While it is widely accepted that migraine has a significant (6), if not determining genetic component (9), the genetics of other primary headaches is less clear. The description of clear genetic mutations in familial hemiplegic migraine (10, 11) has certainly spurred a search for genes in migraine. For the TACs (2) this question is in its infancy. It seems to us unlikely that the TACs will not have some predisposing component, and this seems logically to be genetic.
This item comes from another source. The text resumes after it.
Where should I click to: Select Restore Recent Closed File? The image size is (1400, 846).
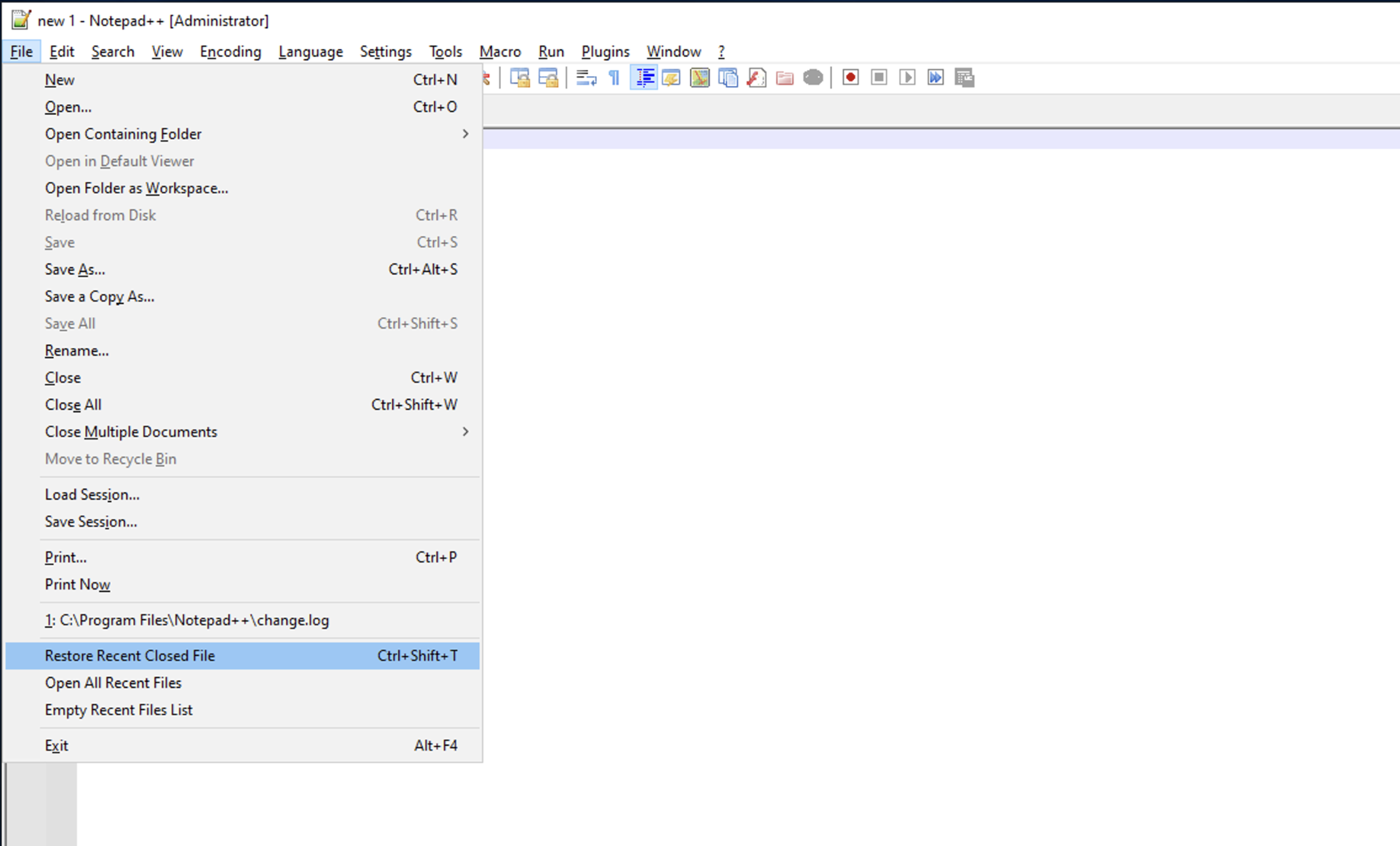(130, 656)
For cluster headache there are clinical data to suggest a genetic predisposition. There have been clinical reports of cluster headache in families (12, 13), as well as in several twin pairs (14–16). There is a strong risk of cluster headache in the first-degree relatives of patients with the condition (17). One large recent study reported a 39-fold increase risk (18), while another reported a positive family history of cluster headache in 20 index patients (10.8%) with 22 affected first-degree relatives (3.4%) (8). Taken together, these observations suggest that a genetic component will be identified for cluster headache. There are no similar data for paroxysmal hemicrania.
The major limitation of this report is that the second case was dead and we can rely only on her GP's records, and her daughter's recollection. We were impressed by her unprompted comment concerning the ‘unilateral crying’. Furthermore, she had been diagnosed as having trigeminal neuralgia by pain specialists; this is a common misdiagnosis in SUNCT patients in our experience. Cranial autonomic symptoms are seem in first division trigeminal neuralgia (19), but in our experience these are minor. Prominent cranial autonomic symptoms, particularly lacrimation, are an important diagnostic marker of SUNCT and often assist in the differential diagnosis from trigeminal neuralgia (20). Considering all the clinical features it seems more than likely that case 2 had SUNCT.
These cases represent the first description of familial SUNCT. We think it likely that the general principle will be extended to paroxysmal hemicrania, and that TACs will ultimately be shown to be primarily determined on a genetic basis.